Le ministre des Sports et Loisirs, Didier Budimbu, a ordonné, vendredi 6 février, la suspension immédiate de toutes les activités sportives au stade Tata Raphaël de Kinshasa. Cette décision radicale, notifiée par écrit à l’administrateur gestionnaire de cette infrastructure emblématique, intervient après une série d’actes de vandalisme récurrents, attribués principalement à des supporters de clubs de football.

Dans sa correspondance officielle datée du 6 février, le ministre fustige des comportements répétitifs, irresponsables et restés jusque-là impunis, qui portent gravement atteinte à l’intégrité du patrimoine sportif national. Il souligne que ces dégradations entraînent des coûts de réparation élevés supportés par l’État, dans un contexte budgétaire déjà contraignant.
« Ces actes ternissent l’image du sport congolais, violent les principes de l’éthique sportive et exposent les spectateurs, les joueurs ainsi que les officiels à des risques sécuritaires inacceptables », déplore Didier Budimbu.

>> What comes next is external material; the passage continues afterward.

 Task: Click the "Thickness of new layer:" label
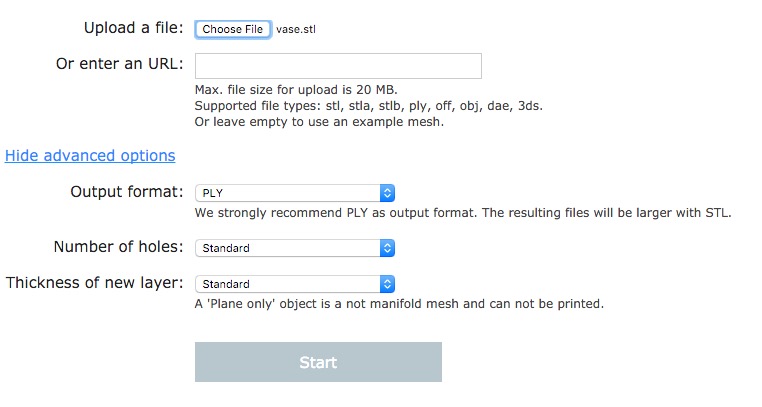pyautogui.click(x=95, y=283)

Face à cette situation jugée préoccupante, le ministre a décidé de suspendre tous les matchs du championnat et toute autre activité sportive programmée au stade Tata Raphaël, l’un des plus grands complexes omnisports du pays et symbole historique du sport congolais.
La réouverture de l’enceinte est désormais conditionnée au respect de trois exigences majeures : Un état des lieux exhaustif des dégâts enregistrés au cours des saisons 2024-2025 et 2025-2026, actuellement en cours ; La mise en place d’un plan de sécurité renforcé, impliquant les organisateurs, les forces de l’ordre et les responsables des clubs ; Un engagement ferme des parties prenantes, assorti d’un échéancier précis pour la réparation des dommages causés.
À travers cette décision, le ministère des Sports entend responsabiliser les clubs, souvent accusés de ne pas suffisamment encadrer leurs supporters, et rappeler que les infrastructures publiques ne peuvent plus être livrées à des comportements violents et destructeurs. Cette suspension s’inscrit également dans une volonté plus large de réformer la gouvernance du sport en RDC, en mettant l’accent sur la discipline, la sécurité dans les stades et la préservation des biens publics.
Cette fermeture pourrait avoir un impact significatif sur le déroulement de la saison sportive 2025-2026, déjà lancée avec un important retard. Plusieurs clubs de Kinshasa, qui utilisent régulièrement le stade Tata Raphaël pour leurs rencontres à domicile, devront trouver des solutions alternatives, au risque de perturber davantage le calendrier des compétitions nationales.

En attendant, cette décision marque un tournant dans la gestion des infrastructures sportives en République démocratique du Congo, avec un message clair : la tolérance zéro face au vandalisme et à l’insécurité dans les stades.